Pete is impressed by my pentachlorophenol reading. "It is an organochlorine banned in the food chain, but still used as a wood preservative." I haven't been using wood preservative and have no idea where this has come from. As for the lead, mercury, cadmium and aluminium, they all appear at levels below that which is considered abnormally high or toxic. But I didn't ask for them. And yet there they are, coursing around in my blood, against my will.

But I am not the only one: I probably passed all these toxins to my 10- month-old son when I was breastfeeding.
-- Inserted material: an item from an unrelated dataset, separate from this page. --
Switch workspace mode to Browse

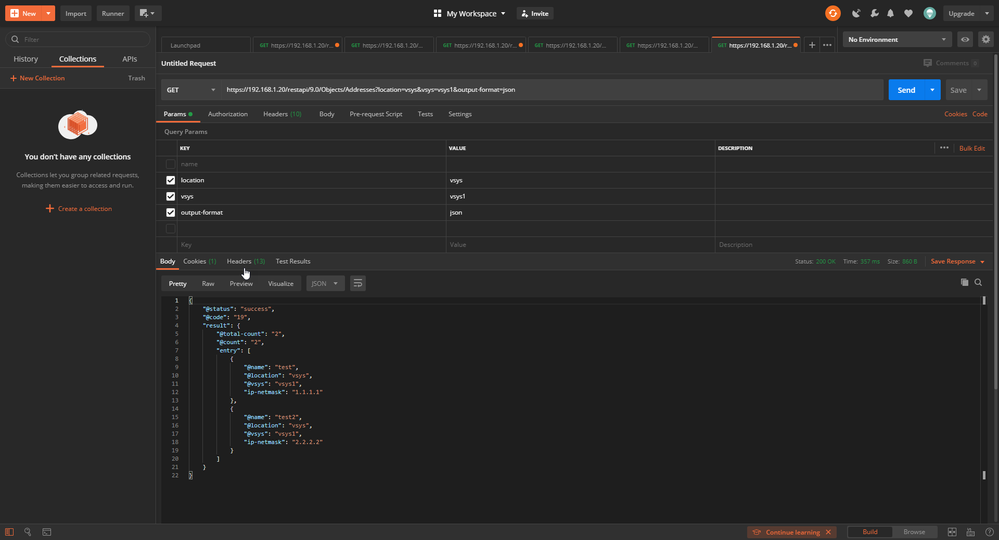914,532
Elizabeth Salter of the World Wildlife Fund says, "The foetus is most vulnerable to endocrine-disrupting pesticides, but toxins will also be passed on in breast milk." The 55 per cent increase in testicular cancer in England and Wales from 1979 to 1991 has been attributed to hormone-disrupting chemicals in the womb. But experts still advise that breast milk is best for babies.
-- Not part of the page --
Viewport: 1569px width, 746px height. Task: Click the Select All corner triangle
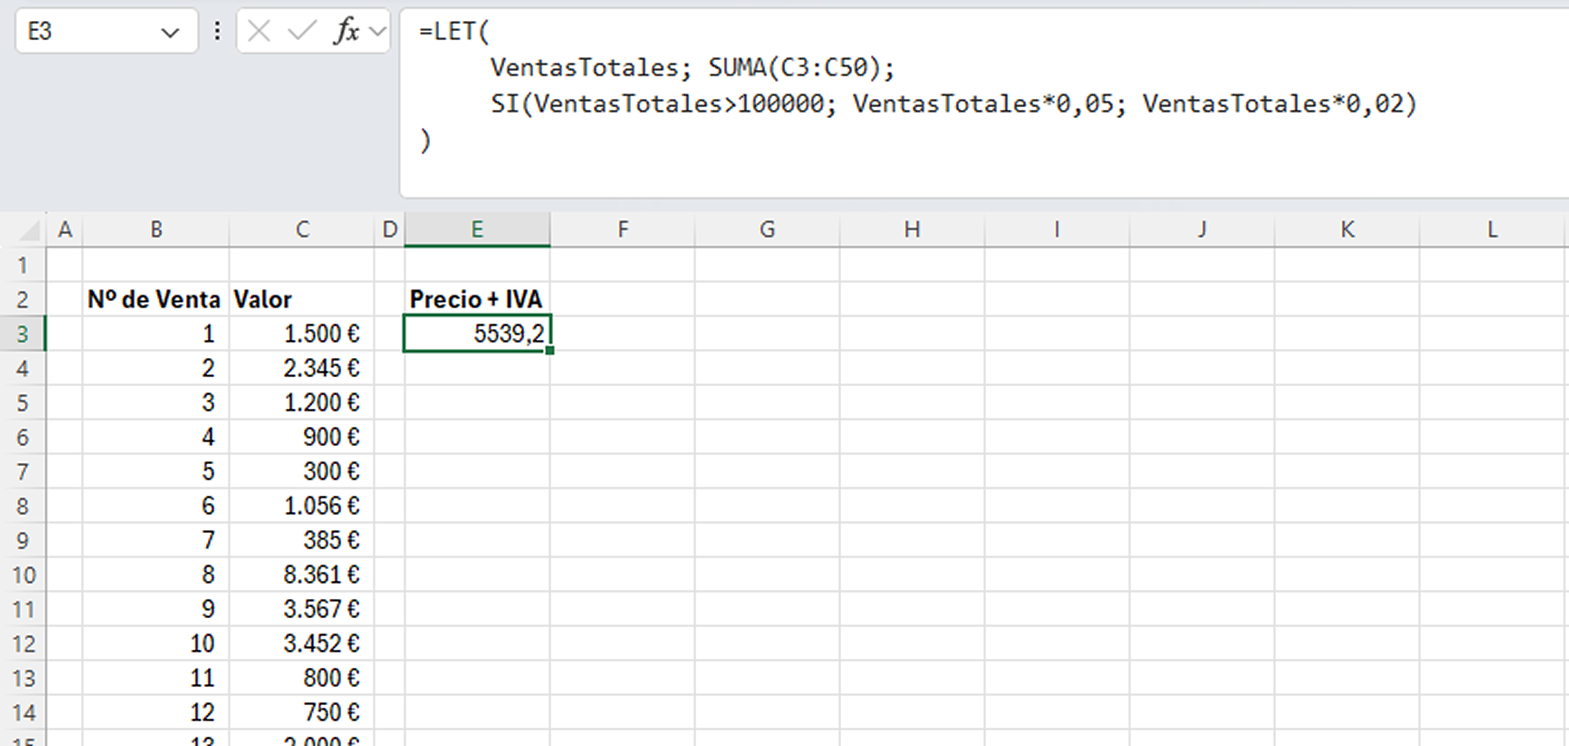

Although the Brakspear hospital recommends to me a regime of niacin, vitamin C, folic acid, low-heat saunas and breathing oxygen to cleanse the body of pesticides, there is very little I can do about my personal "cosh assessment".

If the toxic chemicals in food and domestic products were labelled, I might have the choice of whether or not to indulge. Meanwhile, the traders at my local market laugh as I hesitate over the Dutch pears: "We'd all be dead by now if you believed everything they say."

YOU ARE WHAT YOU EAT: HOW TO CUT DOWN ON CHEMICAL NASTIES

For a totally pesticide-free body, you must eat organic everything, all of the time. While this is increasingly possible, it is still not easy and can be expensive. Try buying locally, direct from the producer - that way even if the produce is not organic you can ask what chemicals have been used. Wash fruit and vegetables and peel them for children - residues concentrate in skin - but remember, this won't eliminate all chemicals. Some foods are potentially more harmful than others, so if you have to be selective target organic versions of:

5 Lettuce, which may typically contain 13 chemical substances. These saturate the leaves and will not all be removed by washing.

5 Pears - some Dutch produce has been found to contain chlormequat, a growth agent.

5 Apples, which Friends of the Earth recently found to contain an average of five pesticides.

5 Chocolate - sorry, guys, but a lot of it contains lindane, a hormone- destroying pesticide.

Friends of the Earth has produced a questionnaire you can send to your supermarket to find out what chemicals its produce contains (tel: 0171 490 1555). While you're writing, lobby it to eliminate all pesticide residues.